Ungewollt erfanden wir in den Ferien im Tessin ein Spiel. Es heisst «old bottle killing» oder der Einfachheit halber «obk». Es ist lustig, unterhaltsam und lehrreich. Es geht darum, alte Weinflaschen zu öffnen, am Glas zu riechen und den Inhalt dann wegzukippen. Am besten in einen grossen Eimer, aus dem es zunehmend unergründlicher riecht.
Das Ganze hat eine Vorgeschichte: Unser Nachbar zügelte in eine kleinere Wohnung. Den in langen Jahren angesammelten Hausrat veräusserte er grösstenteils. So kamen wir günstig zu einem Ping-Pong-Tisch. Zum Schluss drehte er uns zwei Harassen mit alten Weinen an, die Flaschen in Lumpen eingemummt. Es seien alte Barolo darunter, die ihn ein Vermögen gekostet hätten, Bordeaux, Burgunder, ja sogar eine Bouteille Mouton-Rothschild. Wir blieben reserviert, doch für den Preis einer Hunderternote wollten wir die nachbarliche Freundschaft nicht aufs Spiel setzen. So schleppten wir die zwei Kisten in den Keller.
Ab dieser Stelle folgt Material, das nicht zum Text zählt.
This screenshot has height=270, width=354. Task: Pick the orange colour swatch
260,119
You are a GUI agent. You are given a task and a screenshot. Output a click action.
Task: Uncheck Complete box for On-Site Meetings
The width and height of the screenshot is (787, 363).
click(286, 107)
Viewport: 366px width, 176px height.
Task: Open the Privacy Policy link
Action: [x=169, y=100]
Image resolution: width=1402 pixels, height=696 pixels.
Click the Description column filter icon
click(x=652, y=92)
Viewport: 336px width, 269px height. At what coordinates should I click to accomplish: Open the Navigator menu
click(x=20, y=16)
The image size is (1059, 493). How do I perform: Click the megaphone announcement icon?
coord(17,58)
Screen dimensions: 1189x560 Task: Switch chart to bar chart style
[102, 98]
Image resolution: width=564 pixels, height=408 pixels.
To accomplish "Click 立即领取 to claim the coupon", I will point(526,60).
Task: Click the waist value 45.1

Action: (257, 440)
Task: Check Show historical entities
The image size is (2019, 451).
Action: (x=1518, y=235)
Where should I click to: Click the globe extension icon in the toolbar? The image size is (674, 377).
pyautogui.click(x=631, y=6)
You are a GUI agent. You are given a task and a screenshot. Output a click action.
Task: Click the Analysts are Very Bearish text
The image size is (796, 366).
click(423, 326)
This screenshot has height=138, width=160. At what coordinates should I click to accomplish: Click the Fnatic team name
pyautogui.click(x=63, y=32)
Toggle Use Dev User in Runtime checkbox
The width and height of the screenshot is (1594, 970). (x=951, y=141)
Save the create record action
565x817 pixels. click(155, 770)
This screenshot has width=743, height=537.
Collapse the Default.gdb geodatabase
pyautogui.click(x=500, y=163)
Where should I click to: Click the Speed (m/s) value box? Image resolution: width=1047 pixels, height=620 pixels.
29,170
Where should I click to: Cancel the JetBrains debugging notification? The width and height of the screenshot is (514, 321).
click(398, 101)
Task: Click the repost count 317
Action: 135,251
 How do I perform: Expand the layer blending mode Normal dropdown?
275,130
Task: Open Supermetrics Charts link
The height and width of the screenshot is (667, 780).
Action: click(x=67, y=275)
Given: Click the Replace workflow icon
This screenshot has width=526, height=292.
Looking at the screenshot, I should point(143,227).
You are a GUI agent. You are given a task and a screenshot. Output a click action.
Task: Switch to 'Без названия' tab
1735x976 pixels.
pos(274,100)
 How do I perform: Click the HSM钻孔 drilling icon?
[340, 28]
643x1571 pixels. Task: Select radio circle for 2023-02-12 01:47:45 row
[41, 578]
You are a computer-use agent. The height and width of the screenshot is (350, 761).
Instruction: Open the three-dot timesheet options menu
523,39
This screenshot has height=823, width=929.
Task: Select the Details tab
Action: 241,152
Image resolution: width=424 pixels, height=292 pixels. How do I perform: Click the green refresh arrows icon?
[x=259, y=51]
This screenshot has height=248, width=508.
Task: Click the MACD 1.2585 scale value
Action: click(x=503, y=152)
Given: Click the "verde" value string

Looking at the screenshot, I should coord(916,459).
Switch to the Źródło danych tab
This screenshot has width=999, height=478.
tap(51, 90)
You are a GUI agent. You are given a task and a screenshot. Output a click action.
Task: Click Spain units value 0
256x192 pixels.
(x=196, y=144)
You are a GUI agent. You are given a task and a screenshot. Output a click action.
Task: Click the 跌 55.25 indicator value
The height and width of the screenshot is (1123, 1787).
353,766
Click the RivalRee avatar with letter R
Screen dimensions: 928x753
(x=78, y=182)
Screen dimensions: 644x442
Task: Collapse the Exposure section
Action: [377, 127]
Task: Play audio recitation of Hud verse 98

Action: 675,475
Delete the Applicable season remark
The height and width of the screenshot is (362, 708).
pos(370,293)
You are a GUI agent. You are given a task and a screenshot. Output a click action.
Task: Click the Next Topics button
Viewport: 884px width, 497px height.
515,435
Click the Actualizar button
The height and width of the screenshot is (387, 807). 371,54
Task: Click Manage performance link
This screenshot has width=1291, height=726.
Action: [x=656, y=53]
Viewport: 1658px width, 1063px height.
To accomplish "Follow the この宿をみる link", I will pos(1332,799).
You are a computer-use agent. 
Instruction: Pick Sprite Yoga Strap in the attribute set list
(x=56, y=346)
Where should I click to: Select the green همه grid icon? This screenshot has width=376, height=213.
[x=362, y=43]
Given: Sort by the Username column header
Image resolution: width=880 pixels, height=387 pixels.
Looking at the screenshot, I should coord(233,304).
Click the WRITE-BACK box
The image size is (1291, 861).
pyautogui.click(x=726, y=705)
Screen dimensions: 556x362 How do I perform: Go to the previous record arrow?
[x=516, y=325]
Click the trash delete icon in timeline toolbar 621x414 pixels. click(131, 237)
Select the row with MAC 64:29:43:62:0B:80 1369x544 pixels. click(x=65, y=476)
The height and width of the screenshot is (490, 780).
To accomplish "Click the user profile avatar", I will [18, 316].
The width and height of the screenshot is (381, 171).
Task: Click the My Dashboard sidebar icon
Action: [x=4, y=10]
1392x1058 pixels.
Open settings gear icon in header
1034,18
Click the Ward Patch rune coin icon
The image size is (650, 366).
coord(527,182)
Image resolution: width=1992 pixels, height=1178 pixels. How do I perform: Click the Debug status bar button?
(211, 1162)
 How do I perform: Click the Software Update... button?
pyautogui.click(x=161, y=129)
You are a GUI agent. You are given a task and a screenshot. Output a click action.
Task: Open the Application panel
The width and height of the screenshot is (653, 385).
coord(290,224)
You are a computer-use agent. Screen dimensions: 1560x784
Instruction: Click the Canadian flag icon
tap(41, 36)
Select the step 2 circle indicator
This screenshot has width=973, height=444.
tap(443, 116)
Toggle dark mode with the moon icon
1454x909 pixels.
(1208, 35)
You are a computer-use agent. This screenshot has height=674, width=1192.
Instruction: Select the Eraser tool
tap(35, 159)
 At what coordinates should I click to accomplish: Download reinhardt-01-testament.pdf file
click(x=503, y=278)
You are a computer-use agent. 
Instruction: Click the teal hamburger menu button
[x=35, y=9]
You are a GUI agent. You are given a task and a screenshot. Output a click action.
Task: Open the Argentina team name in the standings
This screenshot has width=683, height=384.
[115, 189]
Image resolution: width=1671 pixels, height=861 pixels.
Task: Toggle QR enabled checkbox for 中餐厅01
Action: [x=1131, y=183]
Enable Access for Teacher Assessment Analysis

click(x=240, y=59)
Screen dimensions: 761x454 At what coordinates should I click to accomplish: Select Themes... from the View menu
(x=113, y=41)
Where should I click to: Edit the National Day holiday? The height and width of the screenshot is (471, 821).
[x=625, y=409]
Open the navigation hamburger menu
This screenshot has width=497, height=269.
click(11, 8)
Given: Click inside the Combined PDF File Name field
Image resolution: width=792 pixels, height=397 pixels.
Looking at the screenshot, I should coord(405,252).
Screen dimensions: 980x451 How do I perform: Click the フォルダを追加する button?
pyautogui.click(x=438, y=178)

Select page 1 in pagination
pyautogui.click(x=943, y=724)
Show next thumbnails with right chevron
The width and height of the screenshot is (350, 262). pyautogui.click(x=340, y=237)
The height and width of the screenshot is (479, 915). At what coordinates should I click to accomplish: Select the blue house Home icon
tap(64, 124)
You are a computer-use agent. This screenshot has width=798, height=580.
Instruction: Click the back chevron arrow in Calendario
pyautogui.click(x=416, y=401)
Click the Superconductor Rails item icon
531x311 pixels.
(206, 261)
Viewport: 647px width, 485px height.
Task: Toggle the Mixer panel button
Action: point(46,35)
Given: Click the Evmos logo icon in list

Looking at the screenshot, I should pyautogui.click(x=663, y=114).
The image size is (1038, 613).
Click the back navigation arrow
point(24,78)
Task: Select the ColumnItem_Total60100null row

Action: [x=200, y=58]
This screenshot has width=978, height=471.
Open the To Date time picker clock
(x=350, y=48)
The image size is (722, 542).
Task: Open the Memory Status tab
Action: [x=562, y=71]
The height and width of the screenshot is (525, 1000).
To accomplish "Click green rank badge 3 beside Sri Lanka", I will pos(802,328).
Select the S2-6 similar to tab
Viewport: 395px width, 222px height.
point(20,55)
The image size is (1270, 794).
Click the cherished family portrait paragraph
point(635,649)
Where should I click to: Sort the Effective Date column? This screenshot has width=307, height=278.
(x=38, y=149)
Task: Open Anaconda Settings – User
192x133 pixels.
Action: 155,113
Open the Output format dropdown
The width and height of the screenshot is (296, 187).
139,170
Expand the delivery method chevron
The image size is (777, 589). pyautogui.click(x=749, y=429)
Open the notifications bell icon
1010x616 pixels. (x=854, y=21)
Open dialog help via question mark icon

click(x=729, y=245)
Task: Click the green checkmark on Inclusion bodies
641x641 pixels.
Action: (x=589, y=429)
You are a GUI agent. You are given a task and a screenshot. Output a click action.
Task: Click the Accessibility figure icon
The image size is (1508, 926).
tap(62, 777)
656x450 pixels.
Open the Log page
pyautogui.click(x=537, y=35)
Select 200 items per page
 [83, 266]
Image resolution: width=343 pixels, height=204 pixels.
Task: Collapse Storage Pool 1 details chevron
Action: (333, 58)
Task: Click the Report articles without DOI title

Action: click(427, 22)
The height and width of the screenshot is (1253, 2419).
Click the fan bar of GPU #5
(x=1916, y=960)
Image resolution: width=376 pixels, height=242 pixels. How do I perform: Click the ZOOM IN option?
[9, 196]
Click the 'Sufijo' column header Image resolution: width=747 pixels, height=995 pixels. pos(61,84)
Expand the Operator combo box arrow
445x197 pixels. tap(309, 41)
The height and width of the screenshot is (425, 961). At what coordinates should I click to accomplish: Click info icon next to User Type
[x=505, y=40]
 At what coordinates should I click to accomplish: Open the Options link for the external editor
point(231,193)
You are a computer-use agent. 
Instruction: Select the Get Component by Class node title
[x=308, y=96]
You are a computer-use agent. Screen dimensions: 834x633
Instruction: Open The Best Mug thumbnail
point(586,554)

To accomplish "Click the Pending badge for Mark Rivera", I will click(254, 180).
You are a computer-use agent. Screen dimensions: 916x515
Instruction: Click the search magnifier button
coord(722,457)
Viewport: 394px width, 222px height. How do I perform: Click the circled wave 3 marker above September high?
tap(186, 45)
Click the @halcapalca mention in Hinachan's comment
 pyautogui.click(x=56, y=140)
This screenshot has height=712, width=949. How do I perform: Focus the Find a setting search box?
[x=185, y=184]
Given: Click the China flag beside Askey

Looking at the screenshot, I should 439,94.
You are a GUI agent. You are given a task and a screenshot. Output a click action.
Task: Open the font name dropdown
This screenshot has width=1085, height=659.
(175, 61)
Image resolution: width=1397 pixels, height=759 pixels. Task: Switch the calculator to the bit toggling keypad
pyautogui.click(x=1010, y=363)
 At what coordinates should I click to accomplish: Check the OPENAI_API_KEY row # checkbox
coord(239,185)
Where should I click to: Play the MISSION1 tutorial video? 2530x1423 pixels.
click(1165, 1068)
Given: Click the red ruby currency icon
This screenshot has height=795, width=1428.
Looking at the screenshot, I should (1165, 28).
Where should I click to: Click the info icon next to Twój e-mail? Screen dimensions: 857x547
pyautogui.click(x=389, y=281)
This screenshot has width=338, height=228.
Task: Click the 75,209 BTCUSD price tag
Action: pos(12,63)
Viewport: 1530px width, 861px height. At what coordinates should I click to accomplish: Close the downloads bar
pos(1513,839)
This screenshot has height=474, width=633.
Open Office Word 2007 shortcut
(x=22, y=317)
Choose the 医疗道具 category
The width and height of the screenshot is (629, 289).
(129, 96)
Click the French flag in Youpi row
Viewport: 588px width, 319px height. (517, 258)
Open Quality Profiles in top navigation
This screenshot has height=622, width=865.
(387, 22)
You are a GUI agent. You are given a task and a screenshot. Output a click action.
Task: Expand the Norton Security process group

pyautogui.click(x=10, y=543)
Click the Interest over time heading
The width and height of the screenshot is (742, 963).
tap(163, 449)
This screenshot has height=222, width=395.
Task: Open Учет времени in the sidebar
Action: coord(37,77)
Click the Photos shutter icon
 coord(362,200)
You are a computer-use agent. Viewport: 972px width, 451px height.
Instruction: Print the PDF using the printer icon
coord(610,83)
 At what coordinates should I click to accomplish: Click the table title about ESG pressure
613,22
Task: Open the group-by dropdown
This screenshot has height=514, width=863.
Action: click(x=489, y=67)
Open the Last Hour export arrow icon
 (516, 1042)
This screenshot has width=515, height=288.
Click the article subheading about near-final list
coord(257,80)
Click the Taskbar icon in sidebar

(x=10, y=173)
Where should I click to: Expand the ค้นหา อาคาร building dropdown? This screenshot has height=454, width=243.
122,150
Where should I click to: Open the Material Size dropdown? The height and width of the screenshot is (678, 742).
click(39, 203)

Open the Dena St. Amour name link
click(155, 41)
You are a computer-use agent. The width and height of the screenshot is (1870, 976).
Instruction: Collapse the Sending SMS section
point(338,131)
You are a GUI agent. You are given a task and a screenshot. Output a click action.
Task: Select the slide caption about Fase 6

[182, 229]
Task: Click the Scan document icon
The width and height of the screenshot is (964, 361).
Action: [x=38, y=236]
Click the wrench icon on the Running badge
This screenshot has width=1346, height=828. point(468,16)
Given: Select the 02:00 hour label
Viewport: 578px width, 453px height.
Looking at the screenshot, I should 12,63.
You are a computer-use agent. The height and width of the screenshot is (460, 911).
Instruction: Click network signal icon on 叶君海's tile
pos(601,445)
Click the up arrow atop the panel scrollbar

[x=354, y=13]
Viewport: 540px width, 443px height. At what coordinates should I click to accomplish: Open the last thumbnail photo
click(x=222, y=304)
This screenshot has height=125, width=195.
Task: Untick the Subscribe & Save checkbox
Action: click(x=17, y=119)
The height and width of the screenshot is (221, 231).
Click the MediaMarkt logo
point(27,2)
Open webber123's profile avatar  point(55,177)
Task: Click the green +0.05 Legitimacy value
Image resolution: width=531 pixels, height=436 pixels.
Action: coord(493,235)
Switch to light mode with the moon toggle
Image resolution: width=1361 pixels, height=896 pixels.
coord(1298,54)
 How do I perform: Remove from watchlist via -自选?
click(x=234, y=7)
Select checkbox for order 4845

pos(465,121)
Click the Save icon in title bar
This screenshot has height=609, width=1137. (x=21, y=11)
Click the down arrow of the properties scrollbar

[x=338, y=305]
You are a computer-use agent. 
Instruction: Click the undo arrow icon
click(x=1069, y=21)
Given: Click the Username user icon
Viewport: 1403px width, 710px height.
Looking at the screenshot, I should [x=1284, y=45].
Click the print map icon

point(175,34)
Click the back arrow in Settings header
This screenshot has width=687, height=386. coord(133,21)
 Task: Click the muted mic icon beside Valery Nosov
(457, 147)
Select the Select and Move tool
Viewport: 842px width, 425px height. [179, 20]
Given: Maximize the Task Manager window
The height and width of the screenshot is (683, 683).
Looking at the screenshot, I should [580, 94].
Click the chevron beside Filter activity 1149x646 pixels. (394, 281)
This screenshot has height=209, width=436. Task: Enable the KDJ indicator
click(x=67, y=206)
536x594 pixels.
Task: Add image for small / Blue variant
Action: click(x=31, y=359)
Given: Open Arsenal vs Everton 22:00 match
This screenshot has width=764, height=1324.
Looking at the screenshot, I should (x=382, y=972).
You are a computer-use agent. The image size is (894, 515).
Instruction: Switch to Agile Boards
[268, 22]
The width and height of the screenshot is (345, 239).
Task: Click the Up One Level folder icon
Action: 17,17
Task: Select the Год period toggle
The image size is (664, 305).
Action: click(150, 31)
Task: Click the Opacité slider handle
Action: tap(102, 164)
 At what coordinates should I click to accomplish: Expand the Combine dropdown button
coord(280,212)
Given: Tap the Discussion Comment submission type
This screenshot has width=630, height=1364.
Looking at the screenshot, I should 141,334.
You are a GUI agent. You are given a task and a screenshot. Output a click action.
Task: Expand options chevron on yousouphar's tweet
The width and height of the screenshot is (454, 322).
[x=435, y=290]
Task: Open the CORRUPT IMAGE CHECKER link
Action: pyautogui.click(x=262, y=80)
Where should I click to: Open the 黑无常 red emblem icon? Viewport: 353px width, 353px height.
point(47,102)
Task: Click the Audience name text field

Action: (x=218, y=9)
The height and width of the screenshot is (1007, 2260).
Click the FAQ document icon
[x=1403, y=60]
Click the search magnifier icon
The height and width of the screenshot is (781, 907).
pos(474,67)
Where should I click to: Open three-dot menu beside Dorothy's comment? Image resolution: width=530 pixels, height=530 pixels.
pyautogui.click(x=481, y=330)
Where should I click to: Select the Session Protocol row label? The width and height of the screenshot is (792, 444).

Abends kamen Gäste. Wir beschlossen, die Wundertüte zu öffnen. Zuoberst lagen ein paar Flaschen Château Canteloup 1977. Der Jahrgang ist eine Katastrophe. Der Wein auch. Eine befremdliche Mischung von grünen Peperoni und dem unappetitlichen Geruch alter Socken. Weg in den Kübel. Darauf öffnen wir den Château Hautefaille 1977. Das Etikett verstaubt, der Inhalt dito. Den Eimer freut es. Keine Besserung beim Château Junayme 1980. Ungelüfteter Schrankgeruch. Ob die beiden 1979er Château Tour du Moulin und Château Clarke von Edmond de Rothschild die Stimmung heben? Der Jahrgang ist für einmal von leidlicher Güte und Baron Edmonds Gattin sorgte doch kürzlich in einem Weltwoche-Interview für Erheiterung. Vergebens gefreut. Vom Rothschildschen Charme ist nichts zu spüren. Dünn und grob beide Säftchen – das Niveau des Putzkessels steigt.
Beim 1979er Bourgogne Grand Ordinaire von Thomas-Bassot kippt die Stimmung von Enttäuschung in Euphorie. Die bräunliche Brühe duftet derart dekadent-nekrophil, dass gute Laune aufkommt. Das bizarre Spiel beginnt Spass zu machen. In voller Fahrt wechseln wir die Pferde und galoppieren der Reihe nach zwei 1967er Barolo (Marchesi di Barolo, Giacomo Damilano) in den Abgrund bzw. ins Becken. Bei den zwei abschliessenden Weinen – eine Riserva 1979 Tenuat S. Anna aus Loncon und der Merlot 1975 Grave del Friuli – brechen wir in homerisches Gelächter aus. Nicht, weil wir zuviel intus hätten – geschluckt wurde ja kaum einmal –, sondern, weil Lachen die einzig angemessene Antwort auf die grotesken Tropfen ist.
Was ist aus dem flotten Spiel zu lernen? Lassen Sie nur grosse Weine aus überdurchschnittlich guten Jahren alt werden. Und kaufen sie schon gar nie bereits gereifte Flaschen unsicherer Qualität und dubioser Quelle. Und, ach ja, wie war der Mouton-Rothschild 1976, der zuunterst in der Kiste lag? Die Flasche hatte schon beträchtlichen Schwund. Der Wein, körperreicher als die verendeten Vorgänger, in Geruch und Geschmack von Kellermuff gezeichnet. Auch er endete leider im Eimer!